--- Exercise objective ---
Find the line holding "Given: Expand the" in the entries below. Give it again exactly, along with every line after it up to and including the line holding "Task: Click the Suivante pagination button".

--- Input for this task ---
---------------

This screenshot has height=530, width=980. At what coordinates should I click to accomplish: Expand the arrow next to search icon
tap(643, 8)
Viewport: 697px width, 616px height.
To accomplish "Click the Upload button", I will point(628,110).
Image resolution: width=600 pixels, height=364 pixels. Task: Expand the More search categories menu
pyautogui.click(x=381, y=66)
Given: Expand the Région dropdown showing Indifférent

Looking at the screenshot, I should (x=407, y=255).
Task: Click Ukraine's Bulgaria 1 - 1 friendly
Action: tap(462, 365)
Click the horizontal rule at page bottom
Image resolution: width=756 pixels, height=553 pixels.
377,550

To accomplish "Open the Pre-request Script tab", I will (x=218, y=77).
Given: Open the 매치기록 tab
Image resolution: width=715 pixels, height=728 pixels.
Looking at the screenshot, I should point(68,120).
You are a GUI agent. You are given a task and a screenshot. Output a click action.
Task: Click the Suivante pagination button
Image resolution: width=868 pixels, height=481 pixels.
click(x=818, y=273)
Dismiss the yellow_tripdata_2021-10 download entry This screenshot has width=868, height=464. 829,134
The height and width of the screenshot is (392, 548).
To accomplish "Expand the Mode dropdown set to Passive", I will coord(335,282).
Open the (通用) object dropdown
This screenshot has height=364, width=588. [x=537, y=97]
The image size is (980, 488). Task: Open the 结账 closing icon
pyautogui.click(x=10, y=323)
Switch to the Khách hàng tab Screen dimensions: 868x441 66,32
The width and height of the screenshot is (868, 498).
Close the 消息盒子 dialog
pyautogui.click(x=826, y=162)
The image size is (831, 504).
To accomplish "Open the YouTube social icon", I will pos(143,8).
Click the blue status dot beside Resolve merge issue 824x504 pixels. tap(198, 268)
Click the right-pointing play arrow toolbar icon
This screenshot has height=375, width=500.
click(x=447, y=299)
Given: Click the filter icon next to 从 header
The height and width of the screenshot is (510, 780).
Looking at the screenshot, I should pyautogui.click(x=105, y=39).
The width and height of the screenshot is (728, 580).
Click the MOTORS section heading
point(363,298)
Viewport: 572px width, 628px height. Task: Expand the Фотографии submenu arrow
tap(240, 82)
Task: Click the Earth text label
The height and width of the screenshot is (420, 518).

---------------

--- Answer section ---
Given: Expand the Région dropdown showing Indifférent

Looking at the screenshot, I should (x=407, y=255).
Task: Click Ukraine's Bulgaria 1 - 1 friendly
Action: tap(462, 365)
Click the horizontal rule at page bottom
Image resolution: width=756 pixels, height=553 pixels.
377,550

To accomplish "Open the Pre-request Script tab", I will (x=218, y=77).
Given: Open the 매치기록 tab
Image resolution: width=715 pixels, height=728 pixels.
Looking at the screenshot, I should point(68,120).
You are a GUI agent. You are given a task and a screenshot. Output a click action.
Task: Click the Suivante pagination button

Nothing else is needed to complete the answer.